Lower output, carry-over stock set to push up prices further.
The good news has just got better for sugar companies. Buoyed by all-time high prices, the stocks of leading companies are already at 52-week high. Leading companies now expect prices to move up by a further 10-15 per cent due to lower carryover stock and lower production.
Ex-factory sugar prices in Uttar Pradesh (UP), the country’s second biggest producing state after Maharashtra, have jumped by nearly 50 per cent since the start of the 2008-09 season in October last year. The country’s output in the current season is at a three-year low of 14.7 million tonnes and down about 44 per cent from the previous season. The annual demand is estimated at 22 million tonnes.
| GOOD TIMES | |
| Sugar stocks that hit a 52-week high on June 12 | Price |
However, the shortfall was largely compensated by the huge opening stock of 8-9 million tonnes. The opening stock at the beginning of the next season (2009-10) is expected at just 2-3 million tonnes. The current year of shortage follows two years of oversupply, when the industry bled with huge losses and the government had to provide mills assistance in terms of exports, interest-free loan and buffer stock to help them clear farmers’ dues.
The staggered payment to sugarcane growers and litigation over sugarcane price in UP left the farmers disappointed.

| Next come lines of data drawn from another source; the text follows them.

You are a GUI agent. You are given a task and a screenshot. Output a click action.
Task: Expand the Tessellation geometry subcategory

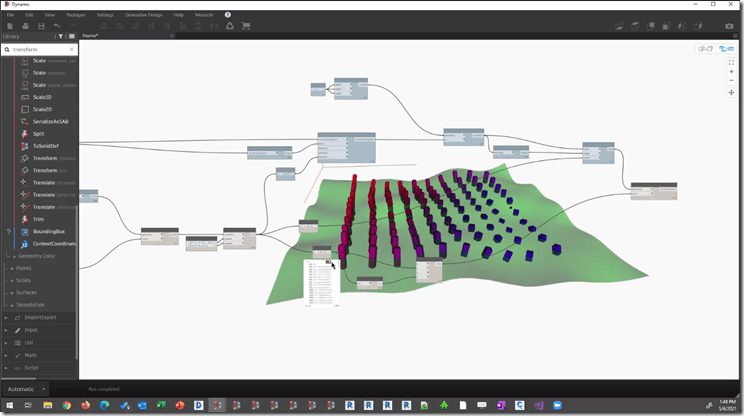34,304
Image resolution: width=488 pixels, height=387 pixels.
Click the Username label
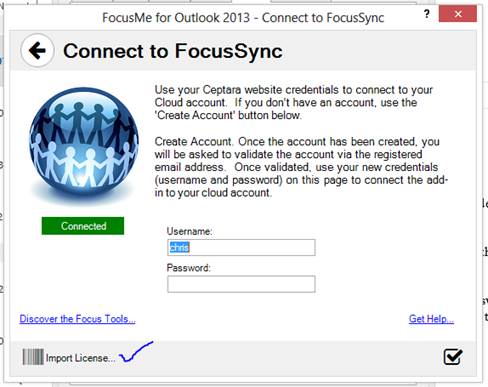point(189,231)
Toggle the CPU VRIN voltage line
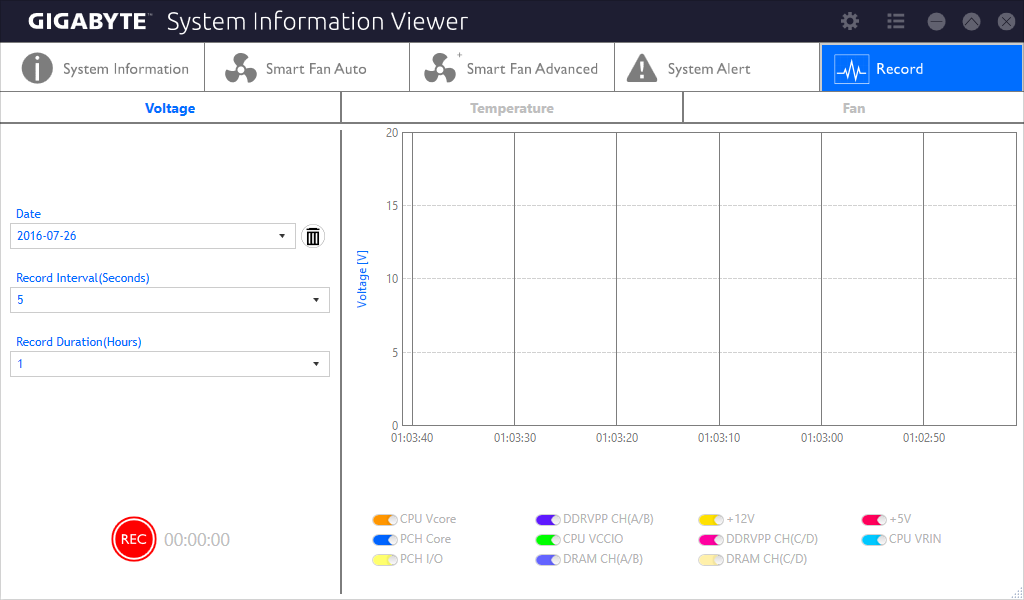Image resolution: width=1024 pixels, height=600 pixels. [x=874, y=540]
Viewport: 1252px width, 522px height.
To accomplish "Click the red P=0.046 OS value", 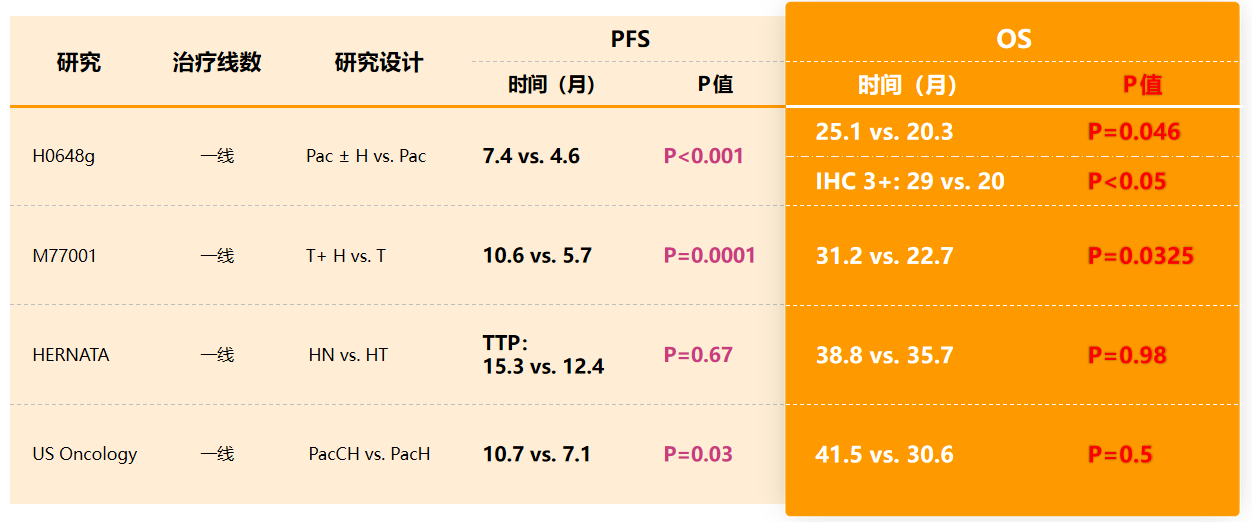I will pos(1134,131).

The result is a 17 per cent dip in country’s sugarcane crop to 289 million tonnes, lowest in three years.
Companies, which are just out of two extremely bad years, are highly upbeat on the sector. “Even though acreage is marginally lower this time due to a lower ratoon crop, we expect yields and recovery to be better. Diversion to gur would be there, but it is expected to be lower than last time. Production is likely to be in the range of 18-20 million tonnes and fundamentally prices should remain firm,” said Nikhil Sawhney, executive director, Triveni Engineering and Industries, the country’s third largest sugar company. The company, which is also into turbine business, has also got orders from cooperative sugar mills in Maharashtra which are setting up bagasse-based power generation.
Experts, however, believe investors can still enter the sector though share prices have increased sharply in the recent past. “Sugar prices are unlikely to go much above the current levels but the profitability of companies would improve in the coming season on better recovery. At current levels, investors still enter and expect annualised return of about 25 per cent from the sugar sector,” said investment advisor S P Tulsian.
Fundamentally, prices are likely to remain firm the next season, which ends in September 2010. The industry expects the bull-run to continue. “Given the rising demand, the surplus cycle is getting squeezed in sugar. Even if production improves to 25-26 million tonnes in the 2010-11 season, the demand growth will keep prices stable,” said Sanjay Tapriya, director (Finance), Simbhaoli Sugars.